### Study material

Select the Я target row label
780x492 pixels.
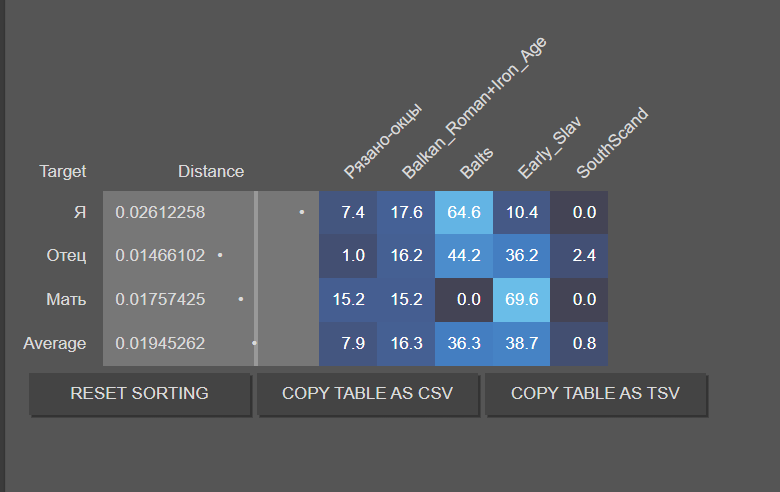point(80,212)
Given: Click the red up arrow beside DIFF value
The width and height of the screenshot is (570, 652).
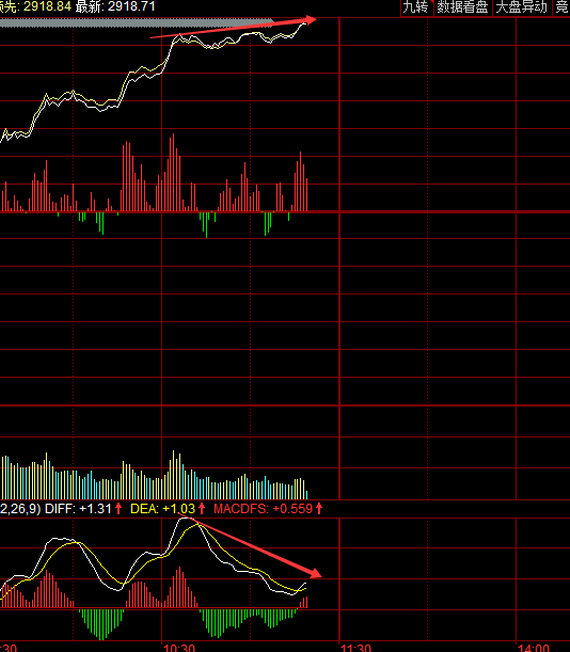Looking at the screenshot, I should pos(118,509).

######
### Study material

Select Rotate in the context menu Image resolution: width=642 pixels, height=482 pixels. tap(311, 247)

######
### Study material

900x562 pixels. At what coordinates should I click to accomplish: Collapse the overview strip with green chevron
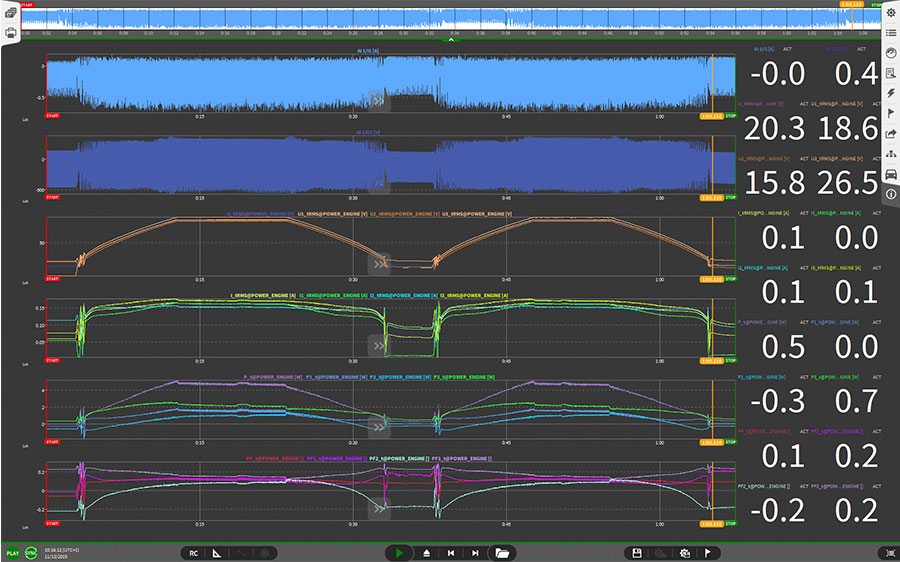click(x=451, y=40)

######

◆ **Activity**
What lines in the material include the string "Select"? Pull each one out.

◆ **Exercise answer**
Select the Я target row label
Select Rotate in the context menu Image resolution: width=642 pixels, height=482 pixels. tap(311, 247)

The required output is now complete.